The ephemeral creek that runs through portions of the Bent Twig Trail is full of water following the recent rains. The presence of water in this creek is often an indication that spring is around the corner. Although I didn’t hear the wood frogs that are already adding their duck like squawking to some parts of Bernheim, I did take a few minutes to enjoy a bit of trickling creek music.
Have you ever wondered what makes that sound so appealing? I like to imagine that it’s the part of our genetic memory that wakes up, listening, way down in our DNA, something deep inside that feels the old comfort and security that nearby sources of fresh water must have represented. Surely this is also why we love watching a blazing campfire. It is just so elemental.

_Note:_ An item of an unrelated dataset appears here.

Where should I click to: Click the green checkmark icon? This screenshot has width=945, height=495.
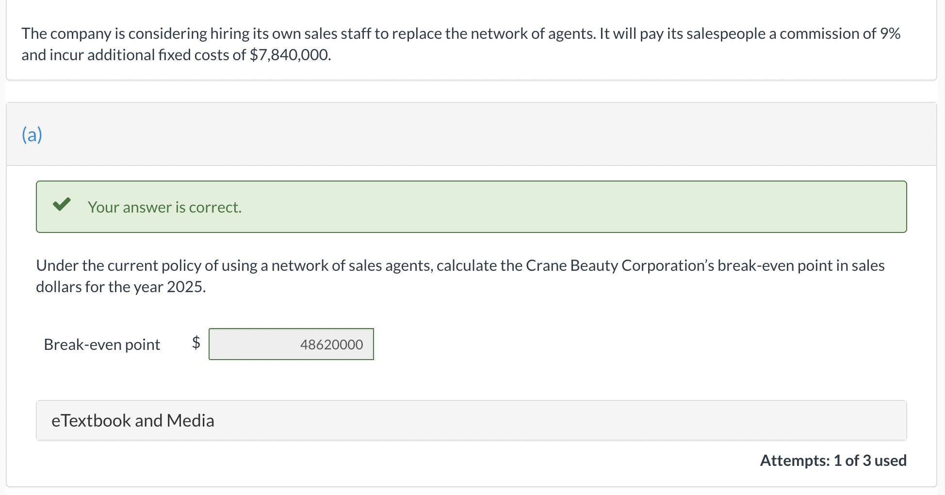(x=62, y=205)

In the summer of 1988, I was living in Brandenburg, Kentucky and we experienced a long deep drought. I watched my neighbors’ fields turn brown and brittle, I felt the June grass crunch beneath my feet, and watched my own carefully planted garden shrivel. I promised myself that I’d never again complain when it rained. I have keep that promise. While I admit to rejoicing when a program or event doesn’t get rained out, I still know better than to curse such a gift. I’ve learned to appreciate water and rain on a new, but perhaps ancient, primal level. With any luck we will have plenty of rain this spring, and sometimes it won’t be convenient. I hope we can all celebrate this sacred and necessary element regardless.